No se trata de las luchas que todos tenemos contra el pecado, contra nuestra
naturaleza pecaminosa, contra nuestros hábitos. Se trata de una decisión de dar la
espalda a Dios, de rechazarlo, de no tenerlo en cuenta, de tomar voluntariamente
el timón de nuestra propia vida, cosa totalmente engañosa, porque cuando así lo
hacemos, quien toma el timón no somos nosotros mismos sino el enemigo de
Dios, y nos termina atormentando un “espíritu malo”, como en el caso de Saúl.

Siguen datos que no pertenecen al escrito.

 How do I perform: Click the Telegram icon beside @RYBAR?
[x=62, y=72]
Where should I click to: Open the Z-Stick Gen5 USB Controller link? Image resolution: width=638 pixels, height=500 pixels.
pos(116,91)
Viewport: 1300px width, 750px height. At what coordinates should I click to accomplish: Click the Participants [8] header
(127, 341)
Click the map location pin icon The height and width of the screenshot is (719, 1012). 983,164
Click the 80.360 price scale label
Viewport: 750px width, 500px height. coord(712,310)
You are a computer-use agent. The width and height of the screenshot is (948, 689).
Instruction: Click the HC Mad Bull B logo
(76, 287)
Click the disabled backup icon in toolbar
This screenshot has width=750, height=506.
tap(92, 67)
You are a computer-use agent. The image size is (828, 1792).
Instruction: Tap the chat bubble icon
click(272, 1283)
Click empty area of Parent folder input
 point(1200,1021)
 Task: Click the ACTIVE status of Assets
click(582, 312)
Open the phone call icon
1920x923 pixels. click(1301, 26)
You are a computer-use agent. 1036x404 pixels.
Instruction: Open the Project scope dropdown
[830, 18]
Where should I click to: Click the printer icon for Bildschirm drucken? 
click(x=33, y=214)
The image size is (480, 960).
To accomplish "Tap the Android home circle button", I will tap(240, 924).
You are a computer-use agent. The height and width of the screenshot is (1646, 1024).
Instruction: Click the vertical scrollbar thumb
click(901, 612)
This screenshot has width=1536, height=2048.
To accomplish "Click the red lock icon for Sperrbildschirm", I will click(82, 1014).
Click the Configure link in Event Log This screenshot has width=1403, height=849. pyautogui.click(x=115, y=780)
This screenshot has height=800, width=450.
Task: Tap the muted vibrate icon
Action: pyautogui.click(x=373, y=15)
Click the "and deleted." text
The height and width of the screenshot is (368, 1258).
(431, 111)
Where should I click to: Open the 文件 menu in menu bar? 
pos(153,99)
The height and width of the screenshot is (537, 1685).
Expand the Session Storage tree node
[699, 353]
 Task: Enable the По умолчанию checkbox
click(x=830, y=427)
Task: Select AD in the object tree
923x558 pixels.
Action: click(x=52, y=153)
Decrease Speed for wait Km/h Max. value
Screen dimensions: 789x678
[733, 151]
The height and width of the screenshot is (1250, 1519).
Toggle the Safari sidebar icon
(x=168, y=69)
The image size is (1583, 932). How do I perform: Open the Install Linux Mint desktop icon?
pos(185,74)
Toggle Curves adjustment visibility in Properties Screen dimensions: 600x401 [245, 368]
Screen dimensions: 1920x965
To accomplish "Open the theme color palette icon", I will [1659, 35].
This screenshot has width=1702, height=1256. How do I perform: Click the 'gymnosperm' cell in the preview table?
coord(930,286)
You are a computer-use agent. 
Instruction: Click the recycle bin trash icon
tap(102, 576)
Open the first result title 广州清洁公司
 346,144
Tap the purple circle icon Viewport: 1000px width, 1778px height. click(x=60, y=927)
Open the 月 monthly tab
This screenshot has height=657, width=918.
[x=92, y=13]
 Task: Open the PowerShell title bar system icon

Pero, este no tiene por qué ser el cuadro de ninguno de nosotros. Gracias a
Dios, si todavía sentimos nuestras culpas, si todavía sentimos necesidad del
perdón de Dios y de ser salvos de nuestros pecados y de nuestra
pecaminosidad, es evidencia de que todavía somos sensibles a la voz del
Espíritu Santo. Es la total apatía, o el total desprecio de Dios y de su obra en
nosotros, lo que debería preocuparnos. Pero lo que si deberíamos tener
cuidado es de autoexaminarnos honesta y frecuentemente, no sea que
estemos jugando con nuestra conciencia y con el Espíritu de Dios:

“Examíname, oh Dios, y conoce mi corazón; pruébame y conoce mis


pensamientos; y ve si hay en mí camino de perversidad, y guíame en el camino
eterno” (Sal. 139:23, 24).

No dejemos ni un momento más de hacer esta entrega al Espíritu de Dios, porque


hoy, ahora, es el momento en el que podemos optar por la salvación:

“Por lo cual, como dice el Espíritu Santo: Si oyereis hoy su voz, no endurezcáis
vuestros corazones” (Heb. 3:7, 8).

“Porque dice: En tiempo aceptable te he oído, y en día de salvación te he


socorrido. He aquí ahora el tiempo aceptable; he aquí ahora el día de salvación” (2
Cor. 6:2).
Porque, recordemos que Jesús afirmó cuál es la verdadera voluntad de Dios para
nosotros:

“Porque no envió Dios a su Hijo al mundo para condenar al mundo, sino para que
el mundo sea salvo por él” (Juan 3:17).

Dios solo tiene un deseo: su salvación y la mía. Rindámonos, entonces, a la


obra dulce y bondadosa del Espíritu de Dios en nuestra conciencia, para que él
pueda realizar los cambios necesarios para apartarnos del pecado y llevarnos
a una plataforma de bondad y salvación.